Start of Extract to read

Crash when PDF contains empty pages

Question

Crash when PDF contains empty pages

YasminaFr opened this issue 2 years ago · comments

Hello,

I have a problem with the library pdftotext that I cannot handle.
When I extract text from a pdf containing empty pages and try to print the text of an empty page the code crashes.
For exemple, if I have a pdf with 3 pages and only the first one containing text :

with open(file, "rb") as f:
    pdf = pdftotext.PDF(f)

If I do print(pdf[1]) the code crashes without an explicit error.

Why it does not give me back an empty string for example ?

Thank you for your help.

Jason Alan Palmer · Answer 1 · Fri Aug 12 2022 23:42:58 GMT+0800 (China Standard Time)

Please attach the PDF that is causing the error and also include the exact error message that you're getting, if any.

YasminaFr · Answer 2 · Wed Aug 17 2022 16:05:31 GMT+0800 (China Standard Time)

Hi, sorry I cannot attach the pdf as it's confidential and when I try to anonymize it, the behavior is different.

When I try to print the content of an empty page I have this following error and then the code crashes :

poppler/error: Failed to parse XRef entry [19].poppler/error: Kid object (page 2) is wrong type (null)poppler/error (368953): Illegal character '>'poppler/error: Failed to parse XRef entry [22].poppler/error: Kid object (page 2) is wrong type (null)poppler/error: Failed to parse XRef entry [29].poppler/error: Kid object (page 2) is wrong type (null)poppler/error: Failed to parse XRef entry [32].poppler/error: Kid object (page 2) is wrong type (null)Segmentation fault

The pdf may be broken but I would like to catch this error to prevent the code from crashing but I didn't find a way.

Jason Alan Palmer · Answer 3 · Fri Aug 19 2022 05:57:02 GMT+0800 (China Standard Time)

If you can't provide a PDF that reproduces the issue, how do you propose I help you? I just tried a blank PDF (attached) and it works fine.

blank.pdf

End of Extract to read
Start of Recorded data

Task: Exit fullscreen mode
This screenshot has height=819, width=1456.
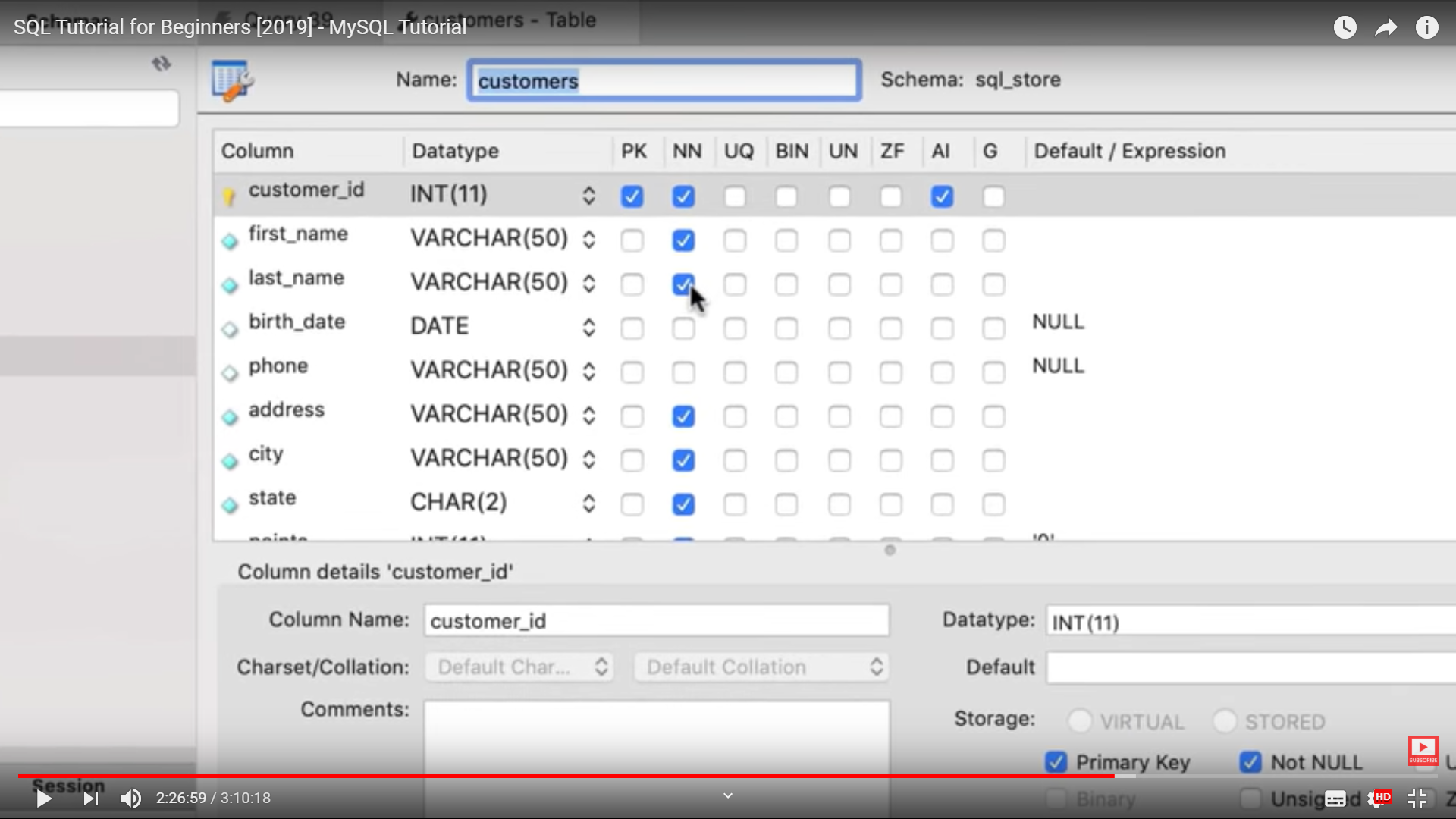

End of Recorded data

● **What is being asked**
From the thread above about the empty-page crash, copy word for word the passage starting at "Thank you for" and ending at "16:05:31 GMT+0800 (China Standard Time)".

● **Full solution**
Thank you for your help.

Jason Alan Palmer · Answer 1 · Fri Aug 12 2022 23:42:58 GMT+0800 (China Standard Time)

Please attach the PDF that is causing the error and also include the exact error message that you're getting, if any.

YasminaFr · Answer 2 · Wed Aug 17 2022 16:05:31 GMT+0800 (China Standard Time)